Search code examples
dataframeapache-sparkpysparkdynamicaggregate

Shift rows dynamically based on column value


Below is my input dataframe:

+---+----------+--------+
|ID |date      |shift_by|
+---+----------+--------+
|1  |2021-01-01|2       |
|1  |2021-02-05|2       |
|1  |2021-03-27|2       |
|2  |2022-02-28|1       |
|2  |2022-04-30|1       |
+---+----------+--------+

I need to groupBy "ID" and shift based on the "shift_by" column. In the end, the result should look like below:

+---+----------+----------+
|ID |date1     |date2     |
+---+----------+----------+
|1  |2021-01-01|2021-03-27|
|2  |2022-02-28|2022-04-30|
+---+----------+----------+

I have implemented the logic using UDF, but it makes my code slow.
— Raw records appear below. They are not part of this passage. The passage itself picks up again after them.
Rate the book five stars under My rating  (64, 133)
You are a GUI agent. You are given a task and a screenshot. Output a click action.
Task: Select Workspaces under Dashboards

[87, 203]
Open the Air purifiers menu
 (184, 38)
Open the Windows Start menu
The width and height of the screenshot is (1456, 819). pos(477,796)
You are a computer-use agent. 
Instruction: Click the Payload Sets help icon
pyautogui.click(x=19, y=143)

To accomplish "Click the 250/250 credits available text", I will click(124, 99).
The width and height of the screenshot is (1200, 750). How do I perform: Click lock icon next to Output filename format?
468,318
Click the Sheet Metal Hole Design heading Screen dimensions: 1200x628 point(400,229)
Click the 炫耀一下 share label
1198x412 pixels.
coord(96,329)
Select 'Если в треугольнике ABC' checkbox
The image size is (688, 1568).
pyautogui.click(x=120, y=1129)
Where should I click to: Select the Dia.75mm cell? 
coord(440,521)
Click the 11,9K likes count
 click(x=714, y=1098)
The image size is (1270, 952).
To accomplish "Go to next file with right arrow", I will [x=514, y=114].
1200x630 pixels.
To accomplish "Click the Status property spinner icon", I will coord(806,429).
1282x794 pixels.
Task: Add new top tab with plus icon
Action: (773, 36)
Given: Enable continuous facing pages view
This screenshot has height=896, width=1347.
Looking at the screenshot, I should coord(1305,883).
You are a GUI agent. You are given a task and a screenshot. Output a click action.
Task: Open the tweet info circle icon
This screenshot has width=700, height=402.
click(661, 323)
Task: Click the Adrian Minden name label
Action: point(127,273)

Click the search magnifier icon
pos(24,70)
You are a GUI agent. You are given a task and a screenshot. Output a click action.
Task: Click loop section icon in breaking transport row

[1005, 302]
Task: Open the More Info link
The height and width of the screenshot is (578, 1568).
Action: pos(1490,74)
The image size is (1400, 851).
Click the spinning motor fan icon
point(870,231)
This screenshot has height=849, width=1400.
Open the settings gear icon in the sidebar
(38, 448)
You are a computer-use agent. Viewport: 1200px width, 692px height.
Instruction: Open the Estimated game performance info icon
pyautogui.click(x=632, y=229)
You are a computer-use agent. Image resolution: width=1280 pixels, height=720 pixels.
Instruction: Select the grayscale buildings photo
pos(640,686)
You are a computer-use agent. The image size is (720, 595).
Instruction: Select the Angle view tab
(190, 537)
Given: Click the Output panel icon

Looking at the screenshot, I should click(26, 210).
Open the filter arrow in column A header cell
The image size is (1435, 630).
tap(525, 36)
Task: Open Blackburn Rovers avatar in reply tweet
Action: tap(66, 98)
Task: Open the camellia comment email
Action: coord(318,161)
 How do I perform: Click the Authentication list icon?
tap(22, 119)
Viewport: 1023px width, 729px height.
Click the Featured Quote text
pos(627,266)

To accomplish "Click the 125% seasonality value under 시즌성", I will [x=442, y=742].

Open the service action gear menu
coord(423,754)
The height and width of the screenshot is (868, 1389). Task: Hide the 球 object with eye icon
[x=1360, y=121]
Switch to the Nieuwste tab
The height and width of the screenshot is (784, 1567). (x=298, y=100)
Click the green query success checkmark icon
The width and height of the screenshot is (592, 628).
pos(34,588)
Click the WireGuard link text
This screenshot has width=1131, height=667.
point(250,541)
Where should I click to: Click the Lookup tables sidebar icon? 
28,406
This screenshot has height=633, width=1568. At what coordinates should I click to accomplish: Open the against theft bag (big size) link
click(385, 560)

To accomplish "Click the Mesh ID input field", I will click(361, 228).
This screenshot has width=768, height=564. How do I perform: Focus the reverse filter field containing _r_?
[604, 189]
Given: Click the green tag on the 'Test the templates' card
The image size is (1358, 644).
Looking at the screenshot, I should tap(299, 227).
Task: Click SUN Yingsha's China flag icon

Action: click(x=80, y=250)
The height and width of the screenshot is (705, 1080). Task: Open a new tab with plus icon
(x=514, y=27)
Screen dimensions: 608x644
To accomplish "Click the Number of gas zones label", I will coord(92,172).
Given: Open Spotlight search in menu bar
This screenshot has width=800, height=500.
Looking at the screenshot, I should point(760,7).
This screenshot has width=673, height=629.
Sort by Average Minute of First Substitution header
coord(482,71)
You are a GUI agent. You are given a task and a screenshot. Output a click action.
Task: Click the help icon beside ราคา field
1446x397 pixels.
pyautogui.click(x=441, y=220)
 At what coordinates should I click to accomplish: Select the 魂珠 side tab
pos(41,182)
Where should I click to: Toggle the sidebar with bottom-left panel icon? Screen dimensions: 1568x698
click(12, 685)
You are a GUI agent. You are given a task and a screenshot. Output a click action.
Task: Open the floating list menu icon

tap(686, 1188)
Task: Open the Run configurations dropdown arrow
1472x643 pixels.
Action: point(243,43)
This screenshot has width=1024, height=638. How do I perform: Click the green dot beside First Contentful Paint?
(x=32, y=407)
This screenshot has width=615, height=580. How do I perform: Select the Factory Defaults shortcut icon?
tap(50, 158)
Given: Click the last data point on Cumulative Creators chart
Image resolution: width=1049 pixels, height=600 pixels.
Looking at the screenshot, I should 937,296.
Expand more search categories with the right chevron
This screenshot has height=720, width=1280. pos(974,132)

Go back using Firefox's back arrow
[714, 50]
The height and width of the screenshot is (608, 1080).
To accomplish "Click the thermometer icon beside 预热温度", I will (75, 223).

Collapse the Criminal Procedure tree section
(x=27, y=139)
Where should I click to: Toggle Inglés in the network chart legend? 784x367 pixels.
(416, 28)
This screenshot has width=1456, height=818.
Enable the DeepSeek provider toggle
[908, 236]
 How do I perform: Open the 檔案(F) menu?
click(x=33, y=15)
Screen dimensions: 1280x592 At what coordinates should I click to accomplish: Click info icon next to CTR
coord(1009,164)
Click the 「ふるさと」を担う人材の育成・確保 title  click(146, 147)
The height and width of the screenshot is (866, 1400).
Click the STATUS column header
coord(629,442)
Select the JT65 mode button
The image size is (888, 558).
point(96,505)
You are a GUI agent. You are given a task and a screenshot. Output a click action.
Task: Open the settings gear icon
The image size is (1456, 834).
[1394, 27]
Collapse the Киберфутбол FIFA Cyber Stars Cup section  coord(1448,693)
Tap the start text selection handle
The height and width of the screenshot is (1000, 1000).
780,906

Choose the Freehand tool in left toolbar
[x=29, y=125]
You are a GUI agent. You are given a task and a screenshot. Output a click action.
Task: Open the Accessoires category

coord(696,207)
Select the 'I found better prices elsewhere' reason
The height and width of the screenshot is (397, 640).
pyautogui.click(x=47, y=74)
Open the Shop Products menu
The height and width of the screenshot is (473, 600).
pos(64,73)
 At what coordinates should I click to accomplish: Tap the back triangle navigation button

I would like to understand if this logic can be implemented without using UDF.

Below is a sample dataframe:

from datetime import datetime
from pyspark.sql.types import *

data2 = [(1, datetime.date(2021, 1, 1), datetime.date(2021, 3, 27)),
    (2, datetime.date(2022, 2, 28), datetime.date(2022, 4, 30))
]
schema = StructType([
    StructField("ID", IntegerType(), True),
    StructField("date1", DateType(), True),
    StructField("date2", DateType(), True),
])
df = spark.createDataFrame(data=data2, schema=schema)

Solution

  • based on the comments and chats, you can try to calculate first and last values of the lat/lon fields of concern.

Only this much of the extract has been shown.